Screen Shot 2013-01-11 at 10.46.24 AM
Screen Shot 2013-01-11 at 10.46.24 AM
- ​Lettuce
- Sweet soy sauce
- Pineapple 
- Tomatoes

We decided to make a salad, and it will be use mostly whole food. The only food with a direct label on it will be the soy sauce. We decided to use the rule “eat your colors” when coming up with this meal.  It will cost approximately 9 dollars to make.  Compared to fast foods, it will contain a lot less processed ingredients.   This meal could  be survived on,  it has ingredients from several of the major food groups that we depend on to stay alive.  The salad will contain vital proteins, vitamins, minerals, salt, and sugar.  There will be approximately 150-200 calories per serving. The meal will be enough to feed 5-6 people.    The lettuce came from florida.  We believe that the majority of the ingredients came from american farms, and we know that they were commercially grown.  In the long run, using mostly commercial ingredients for dishes like these may negatively affect the government. The fuel required to transport goods cross country / globally, usually involves emissions that are bad for air quality and the atmosphere.

Commercially grown carrots and Walnuts follow the same pros and cons of other commercially grown food; nuts specifically. 


Since lettuce is a vegetable, it is obviously first grown at a farm. Farmers produce crops to sell to big companies for packaging and distributing. There are a lot of steps to take for farmers to get their yield to the supermarket. From tending the soil to sowing the seeds and finally harvesting their crops, there are many steps to take to yield a successful harvest. As they stock up on vegetables, big companies either hire or make deals with them to produce their harvest at supermarkets for the general public. The vegetables go through a cleansing process to preserve its condition. Then, they are packaged up by machines or workers to sell.
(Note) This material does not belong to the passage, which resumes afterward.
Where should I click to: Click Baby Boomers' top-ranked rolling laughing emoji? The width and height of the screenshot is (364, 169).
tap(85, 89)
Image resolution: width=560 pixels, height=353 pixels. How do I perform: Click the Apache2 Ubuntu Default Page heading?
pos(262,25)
Similar to Lettuce, walnuts must first be grown (from trees) to harvest later on in August. By using complex tree shaking machines, they are able to harvest walnuts by the thousands in a matter of a few hours. Most walnuts go through a quick and easy processing phase. The husk is removed since it is not edible and the nuts are dehydrated to optimum 8% moisture level. This is also to protect and preserve the quality of the nuts. Finally, they are packaged and sent to whatever food retailer.

Sweet Soy Sauce:
Like many other condiments, sweet soy sauce is made ina  similar fashion. It has the same base as regular (salty) soy sauce, meaning that it has the same base ingredient: soy and wheat. Unlike soy sauce, it is not fermented and has various ingredients that I don't know since it's hard to find on the internet. This is because Indonesia is one of the only main countries that use this condiment. But, they are packaged in bottles and shipped out to various grocery stores.
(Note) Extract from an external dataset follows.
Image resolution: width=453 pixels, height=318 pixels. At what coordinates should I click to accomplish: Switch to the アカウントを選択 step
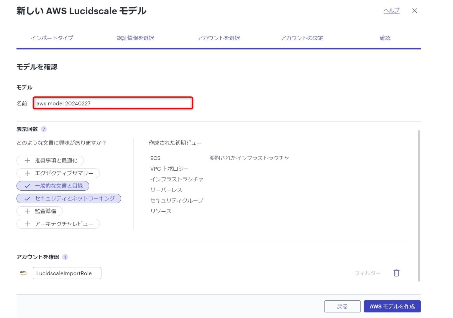pyautogui.click(x=219, y=38)
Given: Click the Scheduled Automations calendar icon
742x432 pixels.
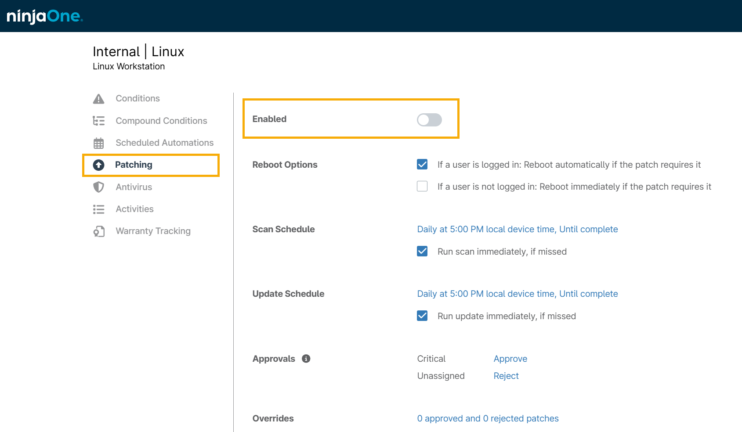Looking at the screenshot, I should click(99, 143).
Of course, our plans changed at the last minute as we did not want to involuntarily kill any of our classmates by serving a poisonous dish. So instead, here is the recipe that we used to make "Matt and Taahir's Energy Drank":

Matt and Taahir's Energy Drank:
- Romaine Lettuce (1 whole leaf)
- Carrots (2 whole)
- Pineapples (juice and fruit; about 1 cup)
- Orange Juice (2 cups)
- Pecans (1 cup)
- Whey Protein (2 tbsp)
- Sparkling Pear Beverage (1/2 cup)

Personal Reflection

It's really hard to actually pinpoint my exact role in the grand scheme of the food system, but I do know for certain that I am a contributor in the process of creating food. Of course by this, I don't mean that I actually grow my own food. Like everyone else, my contribution stems from my purchases. It's a cycle in which my purchases creates demand. When there is a demand (a market) for something, in this case food, companies will flock to increase their production output of food (I'm speaking generally here). They then buy from farmers and release more food into the world. Thus, making me and everyone else a small, yet significant part of the grand food system. 

Speaking of demand, it is a concept that is both good and bad. Let's start with the bad. As the demand for something increases, production increases. But the question is: at what cost? There is a large demand for Apple products right now. But if this means that workers are treated unfairly and are being worked to death to produce more Apple products, then does the value of money outweigh that of humans? In the case of food, it could be inhumane treatment of animals, disregard of fair work ethics, and etc. Money talks and the food system really brings that to light. As corporations get bigger, the workers (farmers) are sufferring in their wake. Farmers have become nothing more than prisoners of big companies. I strongly believe in the idea that biog companies should be stripped of their rights to carry out certain actions, whether it be legal or physical.

Now for the good: you get eat your Whoppers, play your iPads, and etc. But of course, not without the expense of others' rights.